Alemania devuelve una obra expoliada por los nazis de la colección Gurlitt

Múnich/Berna, 13 ene (dpa) – La última del total de 14 obras consideradas arte expoliado por el nazismo que habían estado en posesión del alemán Cornelius Gurlitt fue restituida, informó hoy el Museo de Bellas Artes de Berna, en Suiza.

El dibujo “Das Klavierspiel” (“La música de piano”) de Carl Spitzweg fue entregada a la casa de subastas Christie’s por deseo de los herederos de su antiguo dueño, Henri Hinrichsen, según indicó el museo.

Cornelius Gurlitt (1932-2014) era hijo de uno de los cuatro marchantes a los que el dictador Adolf Hitler encargó vender las obras tachadas de “arte degenerado”: cerca de 20.000 piezas que los nazis descolgaron a partir de 1937 en más de un centenar de museos alemanes.
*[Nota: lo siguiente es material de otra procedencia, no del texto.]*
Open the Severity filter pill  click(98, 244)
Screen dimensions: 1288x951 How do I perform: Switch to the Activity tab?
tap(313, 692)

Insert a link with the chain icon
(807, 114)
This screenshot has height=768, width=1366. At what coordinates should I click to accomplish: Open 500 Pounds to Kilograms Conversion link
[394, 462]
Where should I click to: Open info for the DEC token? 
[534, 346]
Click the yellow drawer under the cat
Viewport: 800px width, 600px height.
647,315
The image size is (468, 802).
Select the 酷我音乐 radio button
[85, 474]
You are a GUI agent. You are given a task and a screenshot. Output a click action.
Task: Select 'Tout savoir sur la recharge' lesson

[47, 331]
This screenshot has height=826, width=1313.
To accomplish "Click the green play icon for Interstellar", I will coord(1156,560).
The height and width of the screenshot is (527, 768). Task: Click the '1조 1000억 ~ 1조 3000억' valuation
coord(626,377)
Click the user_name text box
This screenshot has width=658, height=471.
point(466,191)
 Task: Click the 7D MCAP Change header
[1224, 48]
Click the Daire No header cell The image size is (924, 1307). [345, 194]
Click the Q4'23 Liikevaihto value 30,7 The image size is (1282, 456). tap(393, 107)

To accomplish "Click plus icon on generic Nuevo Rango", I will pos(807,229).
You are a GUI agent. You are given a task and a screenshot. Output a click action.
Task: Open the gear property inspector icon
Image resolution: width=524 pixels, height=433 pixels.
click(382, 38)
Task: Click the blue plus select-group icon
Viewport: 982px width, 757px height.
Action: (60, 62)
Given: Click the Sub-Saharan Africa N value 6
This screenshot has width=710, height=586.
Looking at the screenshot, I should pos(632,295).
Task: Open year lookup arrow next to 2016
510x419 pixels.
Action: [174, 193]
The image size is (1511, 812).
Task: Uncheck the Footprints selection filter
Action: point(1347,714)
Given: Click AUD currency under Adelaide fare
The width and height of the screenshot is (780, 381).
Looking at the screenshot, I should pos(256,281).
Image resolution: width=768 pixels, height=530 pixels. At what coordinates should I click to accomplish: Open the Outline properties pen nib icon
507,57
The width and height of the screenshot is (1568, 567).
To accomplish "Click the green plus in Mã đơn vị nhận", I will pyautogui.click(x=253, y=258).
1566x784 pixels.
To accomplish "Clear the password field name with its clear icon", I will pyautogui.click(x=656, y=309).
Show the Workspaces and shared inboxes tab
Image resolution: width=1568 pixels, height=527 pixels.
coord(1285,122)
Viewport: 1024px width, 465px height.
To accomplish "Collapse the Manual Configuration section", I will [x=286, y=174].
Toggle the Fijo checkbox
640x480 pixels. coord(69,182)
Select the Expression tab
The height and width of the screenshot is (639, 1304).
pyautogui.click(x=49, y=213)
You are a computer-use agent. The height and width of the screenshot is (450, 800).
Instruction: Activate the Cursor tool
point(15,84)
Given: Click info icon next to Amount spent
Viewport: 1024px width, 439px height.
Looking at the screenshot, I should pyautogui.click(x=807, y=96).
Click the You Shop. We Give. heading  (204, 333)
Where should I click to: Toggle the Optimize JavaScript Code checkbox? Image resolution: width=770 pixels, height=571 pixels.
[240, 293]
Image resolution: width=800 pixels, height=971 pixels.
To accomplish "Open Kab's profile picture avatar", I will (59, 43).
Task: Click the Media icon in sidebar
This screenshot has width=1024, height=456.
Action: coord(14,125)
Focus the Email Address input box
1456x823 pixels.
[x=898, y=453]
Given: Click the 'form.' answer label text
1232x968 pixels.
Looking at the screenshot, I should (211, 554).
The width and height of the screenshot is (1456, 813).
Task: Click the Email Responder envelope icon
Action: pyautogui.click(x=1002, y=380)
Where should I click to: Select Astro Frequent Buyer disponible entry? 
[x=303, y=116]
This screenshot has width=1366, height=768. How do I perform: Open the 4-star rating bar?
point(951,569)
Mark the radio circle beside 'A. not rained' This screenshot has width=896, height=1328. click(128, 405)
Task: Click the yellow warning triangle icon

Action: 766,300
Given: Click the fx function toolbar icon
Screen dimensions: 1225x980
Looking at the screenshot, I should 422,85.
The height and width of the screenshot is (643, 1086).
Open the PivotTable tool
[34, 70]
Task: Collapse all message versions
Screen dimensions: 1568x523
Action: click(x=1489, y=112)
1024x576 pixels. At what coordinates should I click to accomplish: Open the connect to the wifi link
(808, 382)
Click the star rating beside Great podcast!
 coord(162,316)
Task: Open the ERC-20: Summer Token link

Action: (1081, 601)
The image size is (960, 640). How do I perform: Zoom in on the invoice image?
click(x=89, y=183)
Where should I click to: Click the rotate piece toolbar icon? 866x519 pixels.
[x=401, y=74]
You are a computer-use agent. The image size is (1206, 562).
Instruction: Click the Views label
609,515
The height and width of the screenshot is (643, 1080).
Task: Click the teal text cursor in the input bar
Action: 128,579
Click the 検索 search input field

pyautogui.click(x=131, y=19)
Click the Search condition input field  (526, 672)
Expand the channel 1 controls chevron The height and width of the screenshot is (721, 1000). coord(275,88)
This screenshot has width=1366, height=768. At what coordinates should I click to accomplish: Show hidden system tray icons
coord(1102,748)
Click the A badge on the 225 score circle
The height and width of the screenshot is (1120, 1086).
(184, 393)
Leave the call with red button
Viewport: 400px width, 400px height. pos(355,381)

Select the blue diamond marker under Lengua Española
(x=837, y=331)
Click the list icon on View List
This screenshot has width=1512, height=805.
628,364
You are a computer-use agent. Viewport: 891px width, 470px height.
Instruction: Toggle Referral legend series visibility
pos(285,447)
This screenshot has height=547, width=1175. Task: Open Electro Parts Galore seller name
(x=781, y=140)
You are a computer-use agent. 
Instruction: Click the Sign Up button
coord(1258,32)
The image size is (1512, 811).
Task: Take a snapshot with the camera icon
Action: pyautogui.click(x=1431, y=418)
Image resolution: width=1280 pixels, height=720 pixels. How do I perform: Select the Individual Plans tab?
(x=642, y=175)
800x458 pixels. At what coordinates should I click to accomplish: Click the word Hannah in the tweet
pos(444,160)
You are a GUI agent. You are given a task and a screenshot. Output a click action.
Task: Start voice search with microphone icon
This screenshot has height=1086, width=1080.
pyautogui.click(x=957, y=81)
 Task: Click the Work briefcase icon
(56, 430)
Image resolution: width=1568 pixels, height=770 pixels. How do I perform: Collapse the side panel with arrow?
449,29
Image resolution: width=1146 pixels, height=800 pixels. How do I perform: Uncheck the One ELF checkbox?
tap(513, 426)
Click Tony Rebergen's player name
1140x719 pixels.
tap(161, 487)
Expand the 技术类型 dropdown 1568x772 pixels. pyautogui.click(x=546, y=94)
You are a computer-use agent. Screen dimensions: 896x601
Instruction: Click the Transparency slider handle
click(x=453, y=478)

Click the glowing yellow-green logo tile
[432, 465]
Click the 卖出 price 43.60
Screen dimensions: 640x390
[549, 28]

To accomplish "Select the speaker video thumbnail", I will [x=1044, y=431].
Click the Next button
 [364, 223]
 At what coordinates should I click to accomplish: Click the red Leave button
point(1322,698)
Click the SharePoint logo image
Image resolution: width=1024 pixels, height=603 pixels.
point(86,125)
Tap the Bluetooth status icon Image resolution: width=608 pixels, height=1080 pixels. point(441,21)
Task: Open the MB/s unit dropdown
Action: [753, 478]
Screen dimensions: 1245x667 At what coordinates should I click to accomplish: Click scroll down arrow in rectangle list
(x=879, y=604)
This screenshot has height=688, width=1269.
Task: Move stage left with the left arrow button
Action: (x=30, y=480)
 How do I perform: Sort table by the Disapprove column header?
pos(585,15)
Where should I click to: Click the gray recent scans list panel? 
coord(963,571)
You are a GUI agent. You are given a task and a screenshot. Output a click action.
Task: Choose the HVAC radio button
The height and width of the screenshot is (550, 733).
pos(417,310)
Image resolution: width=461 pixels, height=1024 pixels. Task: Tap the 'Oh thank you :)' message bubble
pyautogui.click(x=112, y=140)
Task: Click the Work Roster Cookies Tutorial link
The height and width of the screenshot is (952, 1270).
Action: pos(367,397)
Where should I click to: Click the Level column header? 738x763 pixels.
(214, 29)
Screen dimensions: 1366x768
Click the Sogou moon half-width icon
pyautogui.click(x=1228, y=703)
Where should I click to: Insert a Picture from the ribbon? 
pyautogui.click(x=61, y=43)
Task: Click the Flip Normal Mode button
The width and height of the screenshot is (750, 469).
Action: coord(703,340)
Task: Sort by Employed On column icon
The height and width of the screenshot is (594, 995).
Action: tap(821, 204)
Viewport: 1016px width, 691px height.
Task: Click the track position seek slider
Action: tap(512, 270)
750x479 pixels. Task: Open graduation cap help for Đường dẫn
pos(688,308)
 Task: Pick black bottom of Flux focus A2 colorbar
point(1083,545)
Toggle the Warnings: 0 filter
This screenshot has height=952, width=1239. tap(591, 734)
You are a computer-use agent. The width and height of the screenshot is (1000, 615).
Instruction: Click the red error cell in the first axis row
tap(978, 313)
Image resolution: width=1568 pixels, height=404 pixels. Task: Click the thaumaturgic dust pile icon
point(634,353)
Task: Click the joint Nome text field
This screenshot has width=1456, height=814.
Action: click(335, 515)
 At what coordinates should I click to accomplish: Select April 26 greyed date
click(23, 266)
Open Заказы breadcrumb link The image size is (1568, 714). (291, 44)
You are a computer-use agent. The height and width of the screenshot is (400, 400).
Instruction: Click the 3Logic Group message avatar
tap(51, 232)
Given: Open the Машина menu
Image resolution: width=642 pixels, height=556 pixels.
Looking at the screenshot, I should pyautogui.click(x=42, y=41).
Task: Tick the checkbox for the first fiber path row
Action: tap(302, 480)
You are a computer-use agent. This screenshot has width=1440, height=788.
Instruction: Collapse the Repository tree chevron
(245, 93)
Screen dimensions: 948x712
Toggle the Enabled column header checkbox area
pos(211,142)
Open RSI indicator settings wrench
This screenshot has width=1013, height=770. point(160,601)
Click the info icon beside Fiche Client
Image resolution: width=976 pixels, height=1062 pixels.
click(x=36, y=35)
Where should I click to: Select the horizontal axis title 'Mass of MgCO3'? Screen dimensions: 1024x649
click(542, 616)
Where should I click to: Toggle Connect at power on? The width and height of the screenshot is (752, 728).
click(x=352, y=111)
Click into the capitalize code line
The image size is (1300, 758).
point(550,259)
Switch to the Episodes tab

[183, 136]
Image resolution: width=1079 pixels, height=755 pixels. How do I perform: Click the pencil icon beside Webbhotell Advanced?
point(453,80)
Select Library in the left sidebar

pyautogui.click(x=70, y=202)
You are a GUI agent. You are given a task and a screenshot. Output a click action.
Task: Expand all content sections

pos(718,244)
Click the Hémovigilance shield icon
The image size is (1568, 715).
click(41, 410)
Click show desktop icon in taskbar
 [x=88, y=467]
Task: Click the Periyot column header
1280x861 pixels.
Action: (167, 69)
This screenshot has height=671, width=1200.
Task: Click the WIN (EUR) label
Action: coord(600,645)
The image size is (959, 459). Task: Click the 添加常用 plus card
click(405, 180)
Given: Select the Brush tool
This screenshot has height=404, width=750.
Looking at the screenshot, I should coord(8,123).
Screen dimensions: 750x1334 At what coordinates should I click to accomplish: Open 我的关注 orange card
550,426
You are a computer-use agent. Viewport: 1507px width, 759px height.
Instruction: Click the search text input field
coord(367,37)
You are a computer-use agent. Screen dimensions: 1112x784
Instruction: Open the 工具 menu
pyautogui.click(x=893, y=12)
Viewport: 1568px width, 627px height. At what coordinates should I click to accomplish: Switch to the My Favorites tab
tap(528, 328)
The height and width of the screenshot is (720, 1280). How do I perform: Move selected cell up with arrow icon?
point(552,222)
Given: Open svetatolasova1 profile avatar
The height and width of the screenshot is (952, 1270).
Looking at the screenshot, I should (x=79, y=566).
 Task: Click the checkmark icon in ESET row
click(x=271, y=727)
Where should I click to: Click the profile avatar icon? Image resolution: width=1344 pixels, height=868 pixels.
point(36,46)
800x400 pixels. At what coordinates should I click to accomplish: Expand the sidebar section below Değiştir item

En lugar de vender las obras al extranjero, el galerista Hildebrand Gurlitt (1895-1956) se quedó al parecer con muchas de ellas por precios irrisorios o se las vendió a alemanes encumbrados que no corrían peligro en el nazismo.

Unas 1.500 obras de arte fueron descubiertas por casualidad en 2012 en el sótano de la vivienda de Cornelius Gurlitt en Múnich y su calidad y valor causó sensación en el mundo del arte cuando meses después se dio a conocer la noticia. Al morir en 2014 a los 81 años, Gurlitt cedió su colección al museo suizo.

En total, los expertos que analizaron la colección consideraron que 14 de las obras de la colección de Gurlitt eran arte expoliado por los nazis, entre ellas obras de Henri Matisse, Max Liebermann, Thomas Couture y Adolph von Menzel. El dibujo de Carl Spitzweg fue la última obra restituida.

Según las investigaciojnes, el cuadro de Spitzweg había sido confiscado por los nazis al editor musical judío Henri Hinrichsen en 1939. Gurlitt adquirió la obra en 1940 y Hinrichsen fue asesinado en el campo de exterminio de Auschwitz en 1942.

La Ministra de Estado de Cultura de Alemania, Monika Grütters, dijo que se trataba de una señal importante. Afirmó que detrás de cada una de estas obras había un destino trágico, como el de Hinrichsen.

“No podemos resarcir este duro sufrimiento. Pero mediante el análisis de arte robado por el nazismo intentamos hacer una contribución más a la justicia histórica y cumplir con nuestra responsabilidad moral”, señaló Grütters.

A pesar de las exhaustivas investigaciones de la colección encontrada en lo de Gurlitt, se sigue sin conocer el origen de más de 1.000 obras de arte. Unas 445 obras fueron consideradas de origen legítimo.